Fig. 3: Pi-mediated competitive inhibition of Alexa647-ATP binding to HMM with nonfluorescent ADP (D) locked to the active site by the presence of vanadate (V_i).

a Time-averaged Alexa647-ATP binding reflected in fluorescence projections (Zprojection standard deviation in ImageJ) of 15 min videos (50 ms exposure time/frame) under 0 and 43 mM added [Pi] after preincubation with HMM (34.3 pM) with or without pretreatment with ATP and vanadate (HMM:ATP:vanadate; 1:117:583 molar ratios). In control experiments, the coverslips were coated only with bovine serum albumin (BSA). Note a decrease in the total number of Alexa647-ATP binding spots per image with added Pi.
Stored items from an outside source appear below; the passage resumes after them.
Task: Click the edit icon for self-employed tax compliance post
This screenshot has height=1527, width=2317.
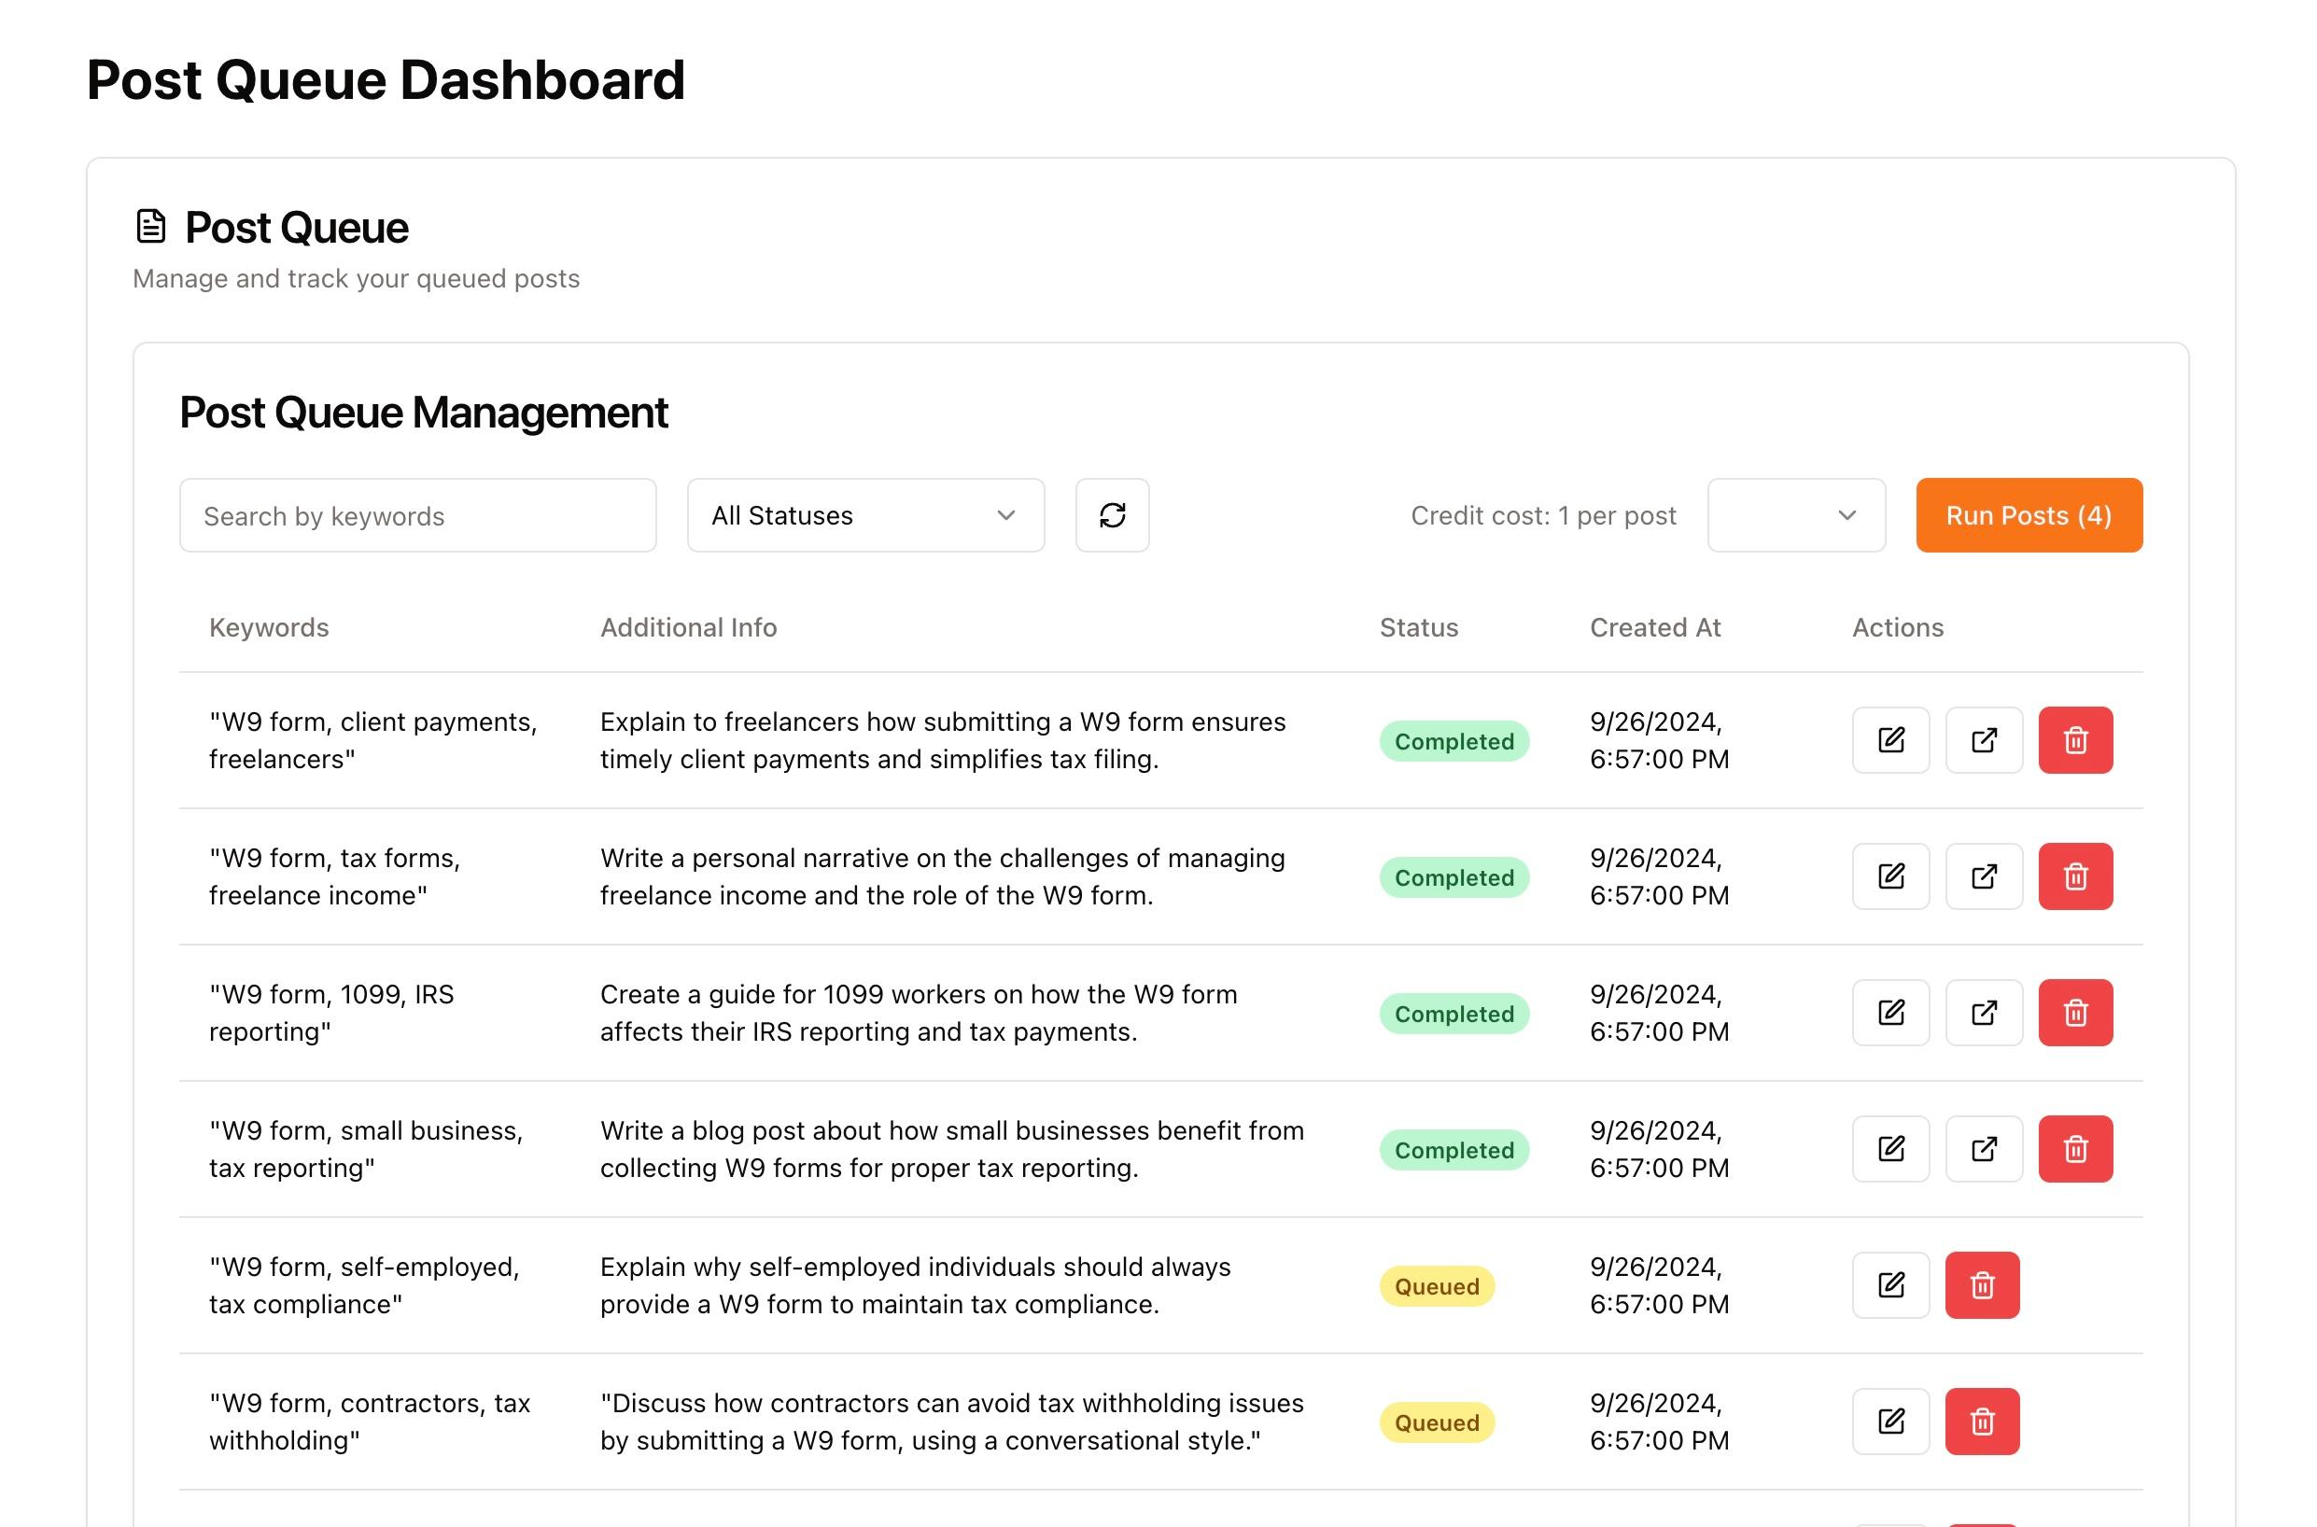Action: pos(1891,1285)
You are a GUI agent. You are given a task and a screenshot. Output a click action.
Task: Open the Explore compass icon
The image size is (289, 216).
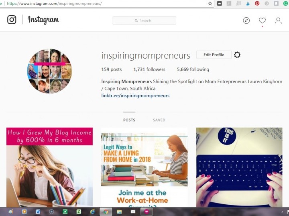[x=246, y=20]
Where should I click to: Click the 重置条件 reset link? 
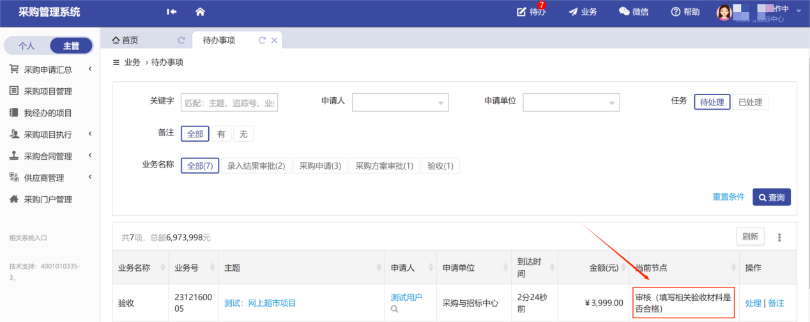click(728, 197)
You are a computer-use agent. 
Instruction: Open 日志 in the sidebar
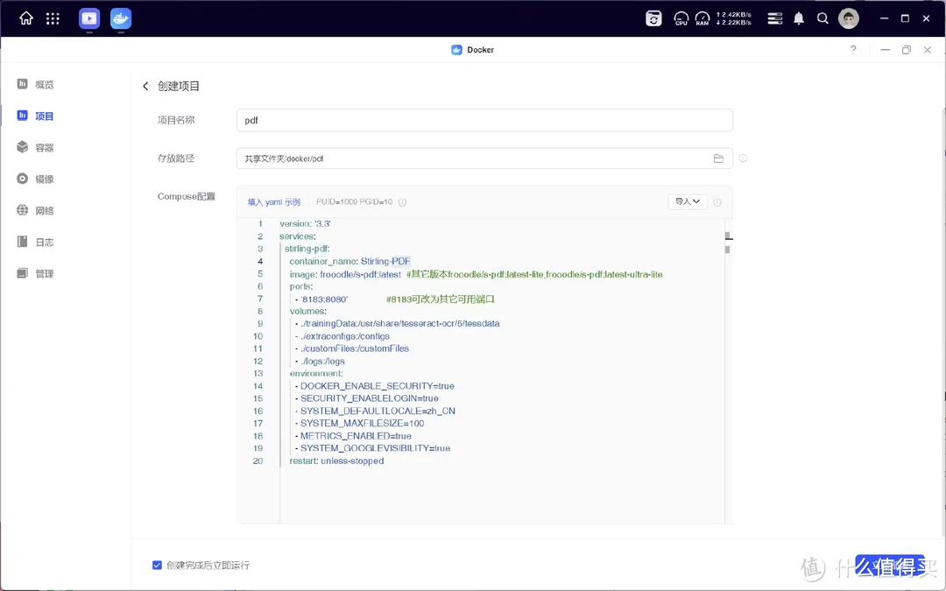coord(44,243)
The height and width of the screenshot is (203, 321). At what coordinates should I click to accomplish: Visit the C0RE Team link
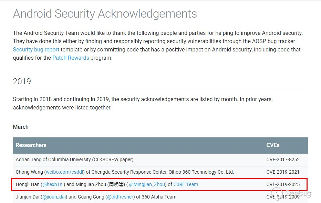[186, 184]
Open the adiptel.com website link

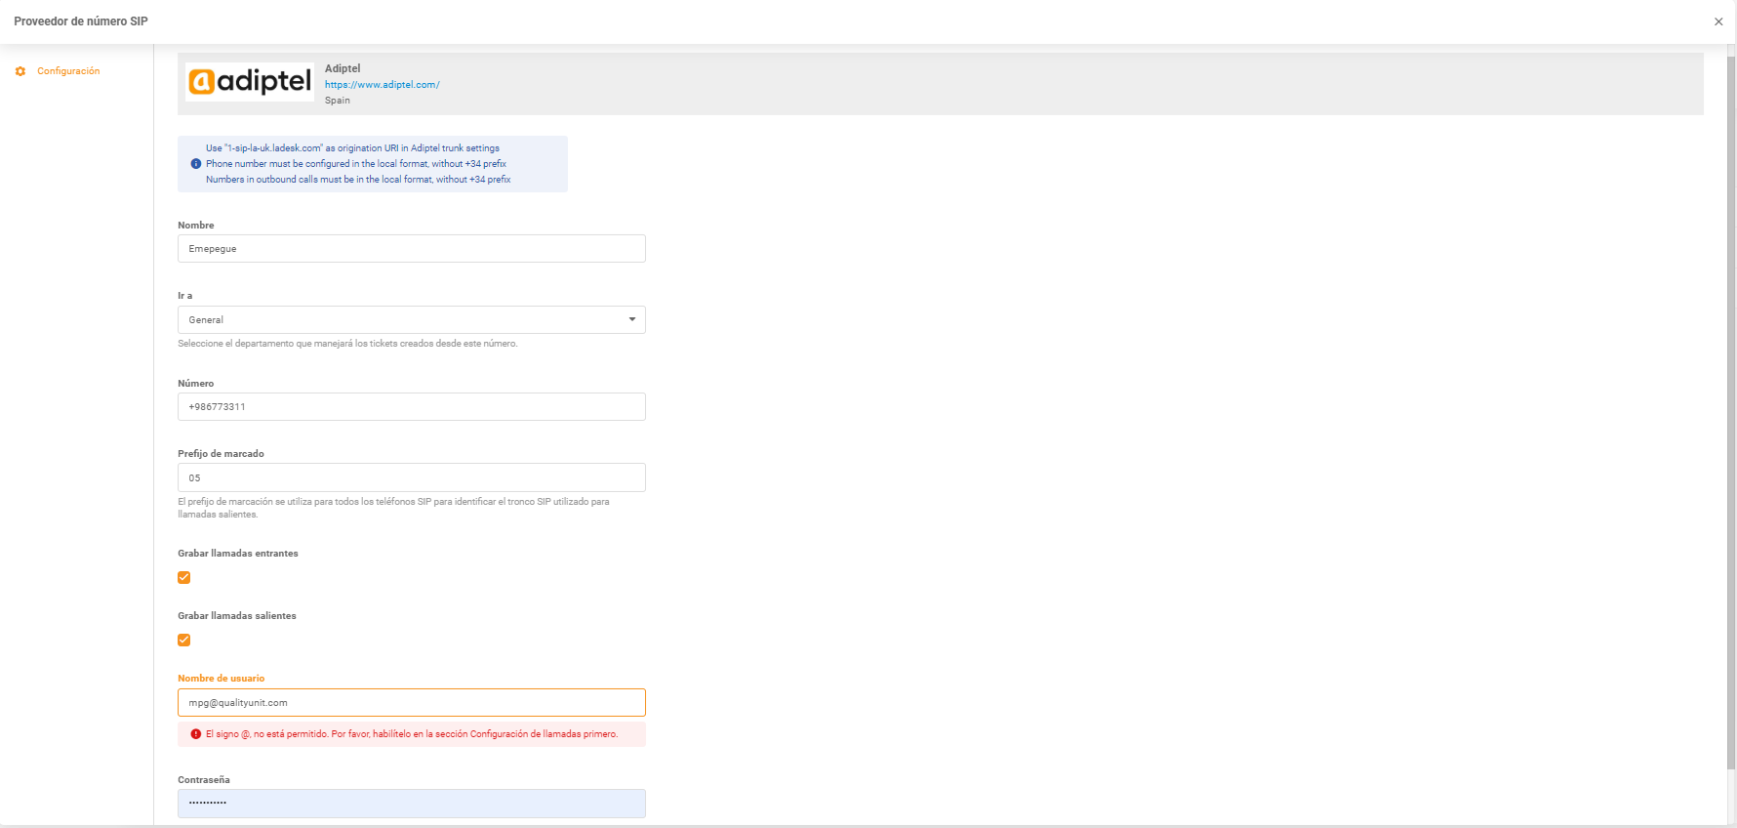[x=382, y=85]
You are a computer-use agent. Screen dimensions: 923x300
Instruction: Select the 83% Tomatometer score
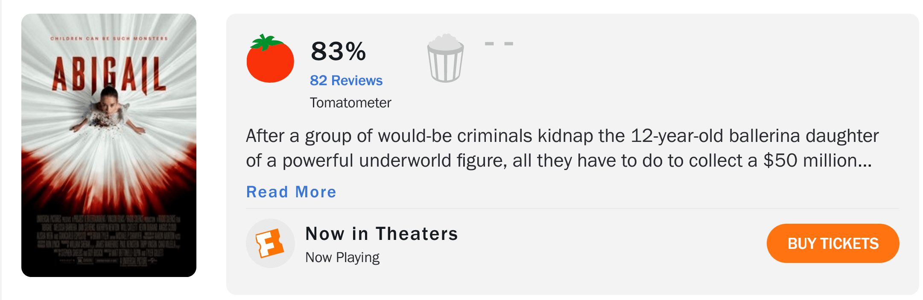pyautogui.click(x=339, y=51)
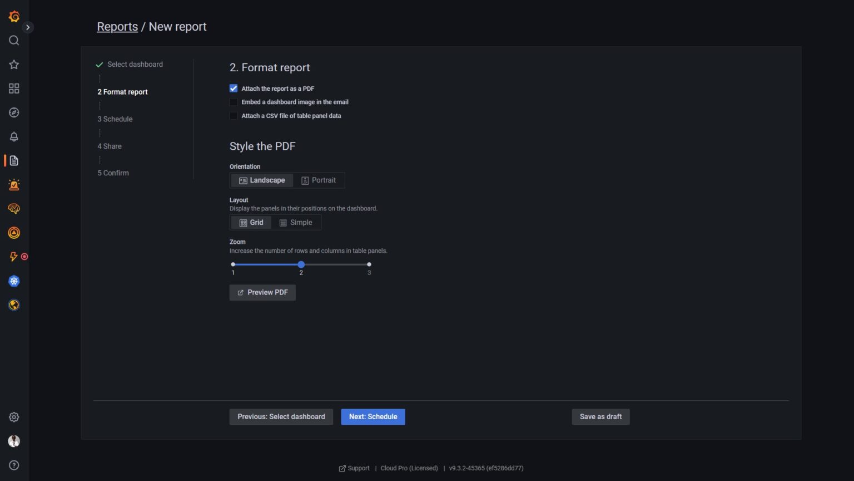Image resolution: width=854 pixels, height=481 pixels.
Task: Go to the Schedule step
Action: point(115,119)
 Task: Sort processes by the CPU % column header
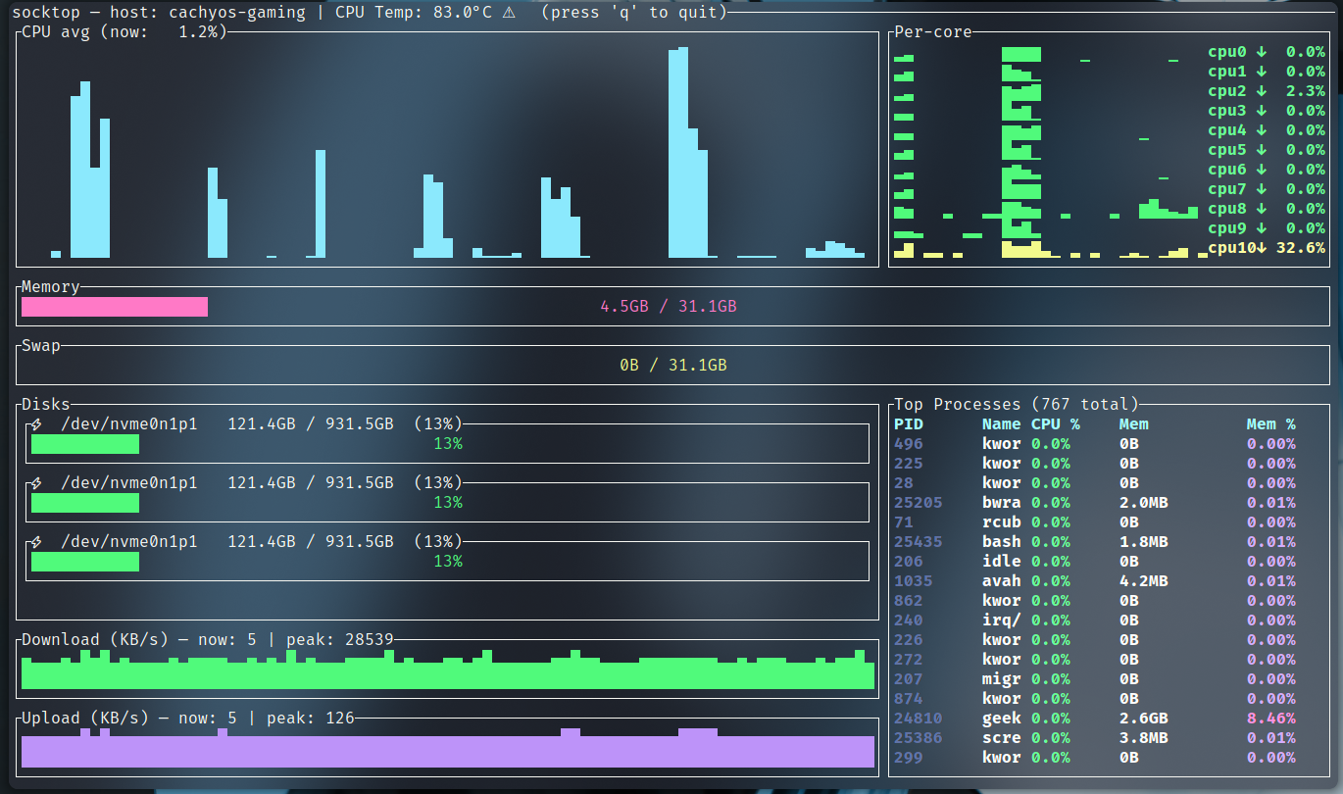click(1055, 424)
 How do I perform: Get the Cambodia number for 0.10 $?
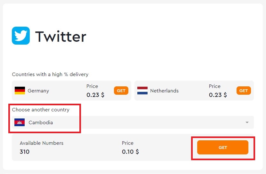pyautogui.click(x=223, y=147)
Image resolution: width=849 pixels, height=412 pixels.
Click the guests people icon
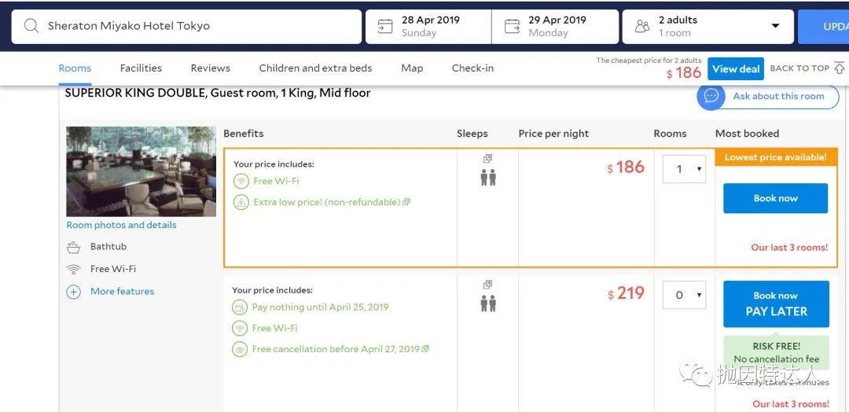pyautogui.click(x=642, y=26)
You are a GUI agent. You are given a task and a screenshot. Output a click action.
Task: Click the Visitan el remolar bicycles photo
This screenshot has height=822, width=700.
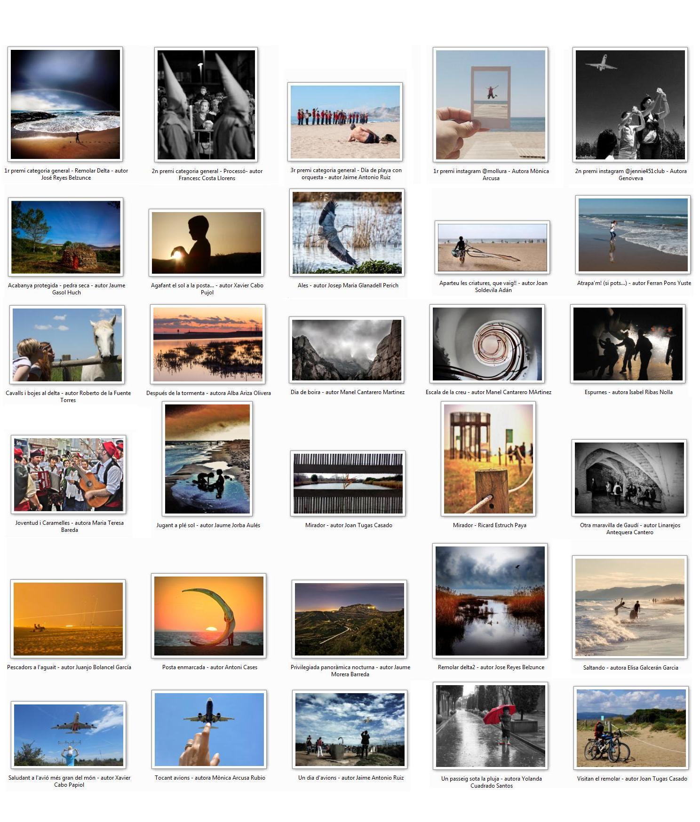pyautogui.click(x=631, y=727)
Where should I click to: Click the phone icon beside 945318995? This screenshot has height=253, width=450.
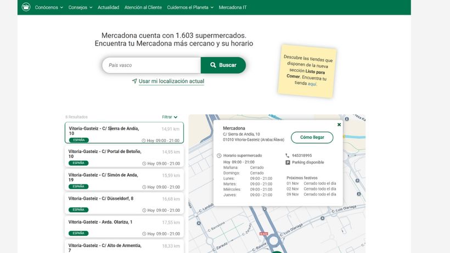[288, 155]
The observed decrease in spot number between HMM and HMM * D·Vi (at 0 mM added Pi) should be treated with caution since some of the heads could be lost during HMM * D·Vi complexes preparation for different reasons³⁵. Scale bars, 5 µm. b Hotspots number estimation under different experimental conditions. c Cumulative frequency distributions of Alexa-nucleotide dwell time events on HMM surface hotspots. Data either with or without nucleotide pocket blocked by nonfluorescent ADP (D) and vanadate (HMM * D·Vi complex). The data were best fitted (solid lines) by triple exponential functions (no added Pi) or double-exponential functions (at 43 mM added Pi). d Fractional phases from fittings in c, under denoted experimental conditions, normalized to the control distribution (HMM, without added Pi, N_dwell = 1233). Note that blocking of nucleotide pocket by ADP·vanadate only reduced myosin basal ATPase phase (green), as expected. In contrast, the addition of Pi also reduced amplitudes of unspecific Alexa647-ATP binding phases (blue, orange). Please see Supplementary Table 2 for best fit mean values ± 95% CI. e Rate constants obtained from fittings to data in c. Empty squares are from the fitting of the background (BSA). Temperature: 23 °C.